On the walk to Mugling, I was nearly crushed between a bus and a truck, and I felt totaly out of control. I looked around and I couldn't find Jon and I panicked. I am finding that this feeling of being out of control has been becoming more frequent each day in Kathmandu. Not knowing the language or understanding the culture has presented many challenges for living in Nepal.
On my walk to Mugling, I felt a sudden overwhelming urge to pray. As I was praying, I looked up and saw a convoy of 6-8 army trucks with soldiers perched on top holding REALLY BIG GUNS. Jon noticed that the trucks had bullet holes in the side. I felt an overwhelming need to pray for our safety at that time--for often where the army is, conflict with the Maoists is also. I felt very vulnerable at that moment.
I am ashamed to say that I did not continue in my attitude of prayer. Rather, I found myself cursing the idiots that blocked the road. (The bus and truck drivers thought it would be a good idea to pull into the oncoming traffic so that they might get ahead, but ALAS! They only made the traffic jam worse, preventing anyone from either side to get ahead.) I found myself very angry and I was ready to go back to my country, where I was very comfortable.

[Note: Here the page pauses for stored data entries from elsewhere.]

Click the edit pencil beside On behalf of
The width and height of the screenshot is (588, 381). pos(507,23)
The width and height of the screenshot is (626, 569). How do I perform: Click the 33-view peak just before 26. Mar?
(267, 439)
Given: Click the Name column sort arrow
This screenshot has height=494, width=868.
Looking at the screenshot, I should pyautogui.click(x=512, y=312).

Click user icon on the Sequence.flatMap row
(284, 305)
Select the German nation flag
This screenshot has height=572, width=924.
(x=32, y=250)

Deep in my heart, I know that we are called to be here in Nepal. But at that very moment, if I were offered a one-way ticket back home, I would have jumped on that plane without looking back. I was ready to throw in the towel. But again, I know that is not what God has for us right now. God has us here for a reason....I must press on. We were stranded in Mugling for 5-1/2 hours, and our 6 hour journey turned into a 13 hour journey. We later learned that the reason for the traffic jam was because of a conflict between the Maoists and the army--thus the bullet holes in the truck.
We made it safely to Pokhara. I was looking very forward to three days of spiritual renewal. Instead, Luke ended up getting very sick. He wasn't holding any food or drink down. He had giardia, and it was coming out of both ends. This lasted for the rest of the conference, and so I did not get to attend many of the sessions, which was a disapointment. It was very hard for me to see Luke so sick.

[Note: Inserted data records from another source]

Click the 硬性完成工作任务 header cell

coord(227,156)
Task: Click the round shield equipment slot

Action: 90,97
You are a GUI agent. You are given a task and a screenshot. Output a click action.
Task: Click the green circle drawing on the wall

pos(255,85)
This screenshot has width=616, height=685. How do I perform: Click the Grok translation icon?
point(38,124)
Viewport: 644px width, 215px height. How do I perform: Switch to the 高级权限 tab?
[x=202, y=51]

We stayed in Pokhara for 2 nights after the conference to give Luke an opportunity to get better. He didn't seem to get any better, so we decided that I would fly back with Luke. Jon had the option of flying, too, but of course he'd rather travel by land than by air when given the chance. Luke and I flew home on a short 20 minute flight while Kody and Jon came back on the bus.
Fortunately, this time their journey only took the expected 6 hours. So we praise our God for bringing us back safely to Kathmandu. We also offer praise because Luke is getting better each day and is getting his appetite back.
I know that many of you who love us are tempted to pray for our trials to end. But I would ask you instead to pray for God to be glorified in the midst of these hard times. Please pray for our hearts to be turned toward God as we face difficult times. As I wrote earlier, I am ashamed to say that it is not always so.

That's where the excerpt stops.